Shows how many projects you have and how much browser storage they use. The danger zone holds Clear All Data, which deletes all projects and settings from your browser. This cannot be undone.

Git Sources

The Git Sources page lives at /sources. Sources are the git repositories the UI reads catalog entries from and writes projects to. They feed the Catalog: each catalog entry comes from one of the sources you register here.

Registering a source

Open Add source. The dialog has three tabs:

  • Paste URL — paste a repository URL (for example https://github.com/acme/lab). The provider is detected from the URL and the source is added with no token.
  • OAuth — a browser OAuth flow is out of scope in this build; choosing a provider here sends you to the self-hosted tab to enter a token instead.
  • Self-hosted — pick the provider (GitLab, Gitea, GitHub, or a generic git host), enter the base URL (for example https://gitea.example.com), and optionally a token. Test connection probes the host and reports the round-trip time on success.

Tokens, health, and write access

Each source can carry a Personal Access Token. Tokens are stored locally in your browser and are used to authenticate reads and writes against the provider. Use the row's rotate-token action to replace a token without removing the source.

Each source row shows a health badge (ok or down) from the last check; use the refresh action to re-check. When the UI can confirm push permission on the source's primary repository, the row also shows a write-access indicator. Removing a source takes it (and its catalog entries) out of the Catalog.
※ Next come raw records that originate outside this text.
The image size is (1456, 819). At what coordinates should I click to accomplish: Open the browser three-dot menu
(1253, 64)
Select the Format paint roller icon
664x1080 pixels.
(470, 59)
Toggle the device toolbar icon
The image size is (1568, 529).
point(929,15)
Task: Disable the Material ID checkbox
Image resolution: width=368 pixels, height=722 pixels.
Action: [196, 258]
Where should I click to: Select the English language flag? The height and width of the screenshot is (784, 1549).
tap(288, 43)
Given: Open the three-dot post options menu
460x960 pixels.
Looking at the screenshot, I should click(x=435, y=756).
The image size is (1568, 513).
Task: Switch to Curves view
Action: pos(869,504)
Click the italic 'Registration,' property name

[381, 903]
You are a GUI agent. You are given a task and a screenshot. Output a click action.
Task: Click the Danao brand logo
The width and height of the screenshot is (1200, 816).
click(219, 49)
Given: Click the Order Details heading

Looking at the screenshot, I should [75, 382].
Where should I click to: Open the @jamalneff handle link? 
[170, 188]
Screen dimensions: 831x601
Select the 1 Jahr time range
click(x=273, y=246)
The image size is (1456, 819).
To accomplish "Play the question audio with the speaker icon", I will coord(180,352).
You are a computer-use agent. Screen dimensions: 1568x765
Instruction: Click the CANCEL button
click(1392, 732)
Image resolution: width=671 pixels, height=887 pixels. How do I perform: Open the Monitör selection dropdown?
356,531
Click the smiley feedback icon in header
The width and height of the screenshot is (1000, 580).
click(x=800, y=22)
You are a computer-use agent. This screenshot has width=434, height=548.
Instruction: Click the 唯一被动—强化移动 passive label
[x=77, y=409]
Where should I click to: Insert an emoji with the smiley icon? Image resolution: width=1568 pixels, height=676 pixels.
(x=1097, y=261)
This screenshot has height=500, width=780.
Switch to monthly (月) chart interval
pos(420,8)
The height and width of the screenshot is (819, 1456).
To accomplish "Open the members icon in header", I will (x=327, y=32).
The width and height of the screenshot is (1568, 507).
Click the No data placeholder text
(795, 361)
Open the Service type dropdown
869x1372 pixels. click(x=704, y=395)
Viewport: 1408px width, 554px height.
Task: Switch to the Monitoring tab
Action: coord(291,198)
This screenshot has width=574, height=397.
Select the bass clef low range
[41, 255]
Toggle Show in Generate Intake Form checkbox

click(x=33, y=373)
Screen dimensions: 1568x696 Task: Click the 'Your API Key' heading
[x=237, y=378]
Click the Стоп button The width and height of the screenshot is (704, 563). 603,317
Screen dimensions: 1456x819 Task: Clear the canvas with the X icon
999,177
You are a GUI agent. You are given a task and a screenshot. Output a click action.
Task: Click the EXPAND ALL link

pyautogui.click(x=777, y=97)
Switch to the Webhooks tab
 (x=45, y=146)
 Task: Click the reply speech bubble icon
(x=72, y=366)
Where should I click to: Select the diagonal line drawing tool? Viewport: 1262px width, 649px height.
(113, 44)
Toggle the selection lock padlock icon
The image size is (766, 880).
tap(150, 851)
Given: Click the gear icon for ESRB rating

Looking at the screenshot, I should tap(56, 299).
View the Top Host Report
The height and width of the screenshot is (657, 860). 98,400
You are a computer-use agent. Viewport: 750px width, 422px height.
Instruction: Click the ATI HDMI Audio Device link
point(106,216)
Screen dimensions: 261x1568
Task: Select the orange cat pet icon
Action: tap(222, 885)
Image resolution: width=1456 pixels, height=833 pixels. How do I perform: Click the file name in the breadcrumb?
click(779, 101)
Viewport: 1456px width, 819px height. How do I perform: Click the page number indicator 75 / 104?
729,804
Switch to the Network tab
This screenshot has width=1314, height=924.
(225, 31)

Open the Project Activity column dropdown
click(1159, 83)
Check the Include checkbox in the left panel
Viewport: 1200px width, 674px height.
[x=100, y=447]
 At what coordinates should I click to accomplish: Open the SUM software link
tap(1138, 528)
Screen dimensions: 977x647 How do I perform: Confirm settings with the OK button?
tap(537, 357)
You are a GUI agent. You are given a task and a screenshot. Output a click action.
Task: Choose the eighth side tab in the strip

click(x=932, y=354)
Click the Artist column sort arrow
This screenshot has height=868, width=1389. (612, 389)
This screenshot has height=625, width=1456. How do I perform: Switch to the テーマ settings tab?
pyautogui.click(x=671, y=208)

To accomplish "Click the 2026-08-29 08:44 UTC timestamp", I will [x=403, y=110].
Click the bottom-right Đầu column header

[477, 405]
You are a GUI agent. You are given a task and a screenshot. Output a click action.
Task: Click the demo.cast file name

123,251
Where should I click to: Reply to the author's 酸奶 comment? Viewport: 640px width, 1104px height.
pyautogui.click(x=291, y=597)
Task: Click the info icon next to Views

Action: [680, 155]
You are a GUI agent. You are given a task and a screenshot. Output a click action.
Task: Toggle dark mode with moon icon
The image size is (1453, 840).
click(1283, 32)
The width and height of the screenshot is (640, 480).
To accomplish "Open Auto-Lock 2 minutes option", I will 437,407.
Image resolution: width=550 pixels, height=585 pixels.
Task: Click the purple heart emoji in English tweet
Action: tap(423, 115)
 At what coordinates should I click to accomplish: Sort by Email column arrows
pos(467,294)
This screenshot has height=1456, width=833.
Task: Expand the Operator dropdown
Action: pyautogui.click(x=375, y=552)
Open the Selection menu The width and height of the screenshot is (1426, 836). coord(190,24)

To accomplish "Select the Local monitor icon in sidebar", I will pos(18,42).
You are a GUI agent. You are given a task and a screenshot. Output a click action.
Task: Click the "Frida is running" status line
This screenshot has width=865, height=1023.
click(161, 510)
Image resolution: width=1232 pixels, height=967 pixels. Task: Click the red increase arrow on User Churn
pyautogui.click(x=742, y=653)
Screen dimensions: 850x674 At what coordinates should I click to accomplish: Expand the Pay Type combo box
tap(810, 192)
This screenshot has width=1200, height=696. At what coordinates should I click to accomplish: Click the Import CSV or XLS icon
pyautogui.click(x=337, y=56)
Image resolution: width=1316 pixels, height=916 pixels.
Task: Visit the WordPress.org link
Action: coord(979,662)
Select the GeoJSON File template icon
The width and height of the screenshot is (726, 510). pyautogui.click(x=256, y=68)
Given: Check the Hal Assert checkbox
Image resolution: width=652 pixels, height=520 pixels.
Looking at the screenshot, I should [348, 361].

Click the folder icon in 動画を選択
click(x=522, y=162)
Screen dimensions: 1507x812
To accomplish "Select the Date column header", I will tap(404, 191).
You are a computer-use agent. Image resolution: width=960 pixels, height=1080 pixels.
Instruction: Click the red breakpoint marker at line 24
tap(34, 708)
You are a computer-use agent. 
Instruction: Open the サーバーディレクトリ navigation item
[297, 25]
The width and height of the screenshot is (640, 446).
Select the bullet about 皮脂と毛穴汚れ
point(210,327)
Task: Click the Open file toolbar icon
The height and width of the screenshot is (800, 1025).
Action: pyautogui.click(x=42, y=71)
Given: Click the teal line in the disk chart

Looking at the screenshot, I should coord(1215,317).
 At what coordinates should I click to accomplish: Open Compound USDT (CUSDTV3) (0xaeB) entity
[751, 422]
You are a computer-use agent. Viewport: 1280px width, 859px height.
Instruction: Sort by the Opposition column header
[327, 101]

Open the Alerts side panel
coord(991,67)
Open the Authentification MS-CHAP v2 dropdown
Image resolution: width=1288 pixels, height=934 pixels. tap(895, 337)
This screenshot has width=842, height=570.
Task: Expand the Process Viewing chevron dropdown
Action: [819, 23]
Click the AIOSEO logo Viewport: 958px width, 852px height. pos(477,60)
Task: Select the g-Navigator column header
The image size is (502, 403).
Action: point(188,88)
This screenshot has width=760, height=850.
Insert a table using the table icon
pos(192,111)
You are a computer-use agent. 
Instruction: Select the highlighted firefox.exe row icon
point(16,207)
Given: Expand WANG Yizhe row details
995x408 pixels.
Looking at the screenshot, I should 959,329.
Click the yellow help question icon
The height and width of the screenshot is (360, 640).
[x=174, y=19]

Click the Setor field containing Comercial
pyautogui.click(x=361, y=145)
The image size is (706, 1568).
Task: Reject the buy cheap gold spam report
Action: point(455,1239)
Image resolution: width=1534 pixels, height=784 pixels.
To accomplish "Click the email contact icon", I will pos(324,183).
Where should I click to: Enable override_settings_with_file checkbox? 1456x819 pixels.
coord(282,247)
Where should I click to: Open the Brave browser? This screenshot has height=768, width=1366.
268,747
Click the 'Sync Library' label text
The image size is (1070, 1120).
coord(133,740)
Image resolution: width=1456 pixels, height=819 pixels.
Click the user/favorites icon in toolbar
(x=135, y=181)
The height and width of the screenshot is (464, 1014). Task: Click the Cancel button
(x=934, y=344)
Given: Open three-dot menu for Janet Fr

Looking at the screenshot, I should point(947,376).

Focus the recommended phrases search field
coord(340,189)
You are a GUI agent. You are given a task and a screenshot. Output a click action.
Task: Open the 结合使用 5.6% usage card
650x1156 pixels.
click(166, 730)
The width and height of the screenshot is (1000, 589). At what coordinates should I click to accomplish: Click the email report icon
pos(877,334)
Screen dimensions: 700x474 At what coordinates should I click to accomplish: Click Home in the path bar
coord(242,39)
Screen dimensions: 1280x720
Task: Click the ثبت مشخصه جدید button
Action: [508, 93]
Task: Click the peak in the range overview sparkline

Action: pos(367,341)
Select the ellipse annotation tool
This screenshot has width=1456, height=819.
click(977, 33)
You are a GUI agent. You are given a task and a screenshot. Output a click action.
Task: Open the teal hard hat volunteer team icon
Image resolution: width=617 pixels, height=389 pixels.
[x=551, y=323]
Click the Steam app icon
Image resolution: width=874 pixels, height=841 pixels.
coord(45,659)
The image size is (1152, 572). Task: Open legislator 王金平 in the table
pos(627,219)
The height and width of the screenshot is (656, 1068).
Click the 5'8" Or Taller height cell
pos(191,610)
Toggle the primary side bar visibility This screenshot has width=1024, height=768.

The scopes a token needs depend on the provider:

  • GitHub — a repo scope (or a fine-grained token with read and write on contents) for full read/write; read-only browsing needs only Contents read.
  • GitLab — the api scope, or the narrower pair read_repository plus write_repository.
  • Gitea — the repo scope (read and write to repositories and contents).

Self-hosting

The Deployer UI is a static single-page application served by nginx. The repository ships a Dockerfile and a docker-compose.yml so you can build and run it with one command.

Quick start

cp .env.example .env
docker compose up --build

This builds the production bundle and serves it with nginx on container port 80, published on the host port UI_PORT (default 3000). Once it is up, browse to http://localhost:3000. The container has a healthcheck against /health, which returns ok.

Ports and the backend URL

Two environment variables matter, and they behave differently:

  • UI_PORT — the host port the web interface is published on (default 3000). Change it in .env to serve the UI on a different port.
  • VITE_API_URL — the backend base URL used by the Vite dev server only (defaults to http://127.0.0.1:8000). In dev, the UI makes relative /v1/* requests and Vite proxies them to this URL.

In the Docker/nginx production image, VITE_API_URL is ignored. The shipped nginx configuration serves the static SPA, exposes /health, and applies caching and security headers; it does not proxy /v1/* to a backend. In production the UI reaches the backend through the absolute backend URL you register under Settings → Backend API hosts, so each user points the UI at a backend from the Settings panel rather than through an nginx upstream. (The relative /v1/* calls some pages attempt — for example the best-effort source sync — only resolve when a dev proxy is present, and degrade gracefully when it is not.)

Token model

Git provider tokens are not read from environment variables. The .env.example entries for GitHub, GitLab, and Gitea tokens are reference documentation for the scopes each provider needs; they are not loaded at runtime. Real tokens are entered in the UI on the /sources page (and the GitHub PAT in Settings) and are stored in the browser's localStorage. Do not paste live secrets into .env, and do not commit your local env file.

After the container is up

Configure at least one backend in Settings → Backend API hosts (see the Backend API hosts section above) so projects have a backend to deploy through, then register your Git Sources so the Catalog has entries to work from.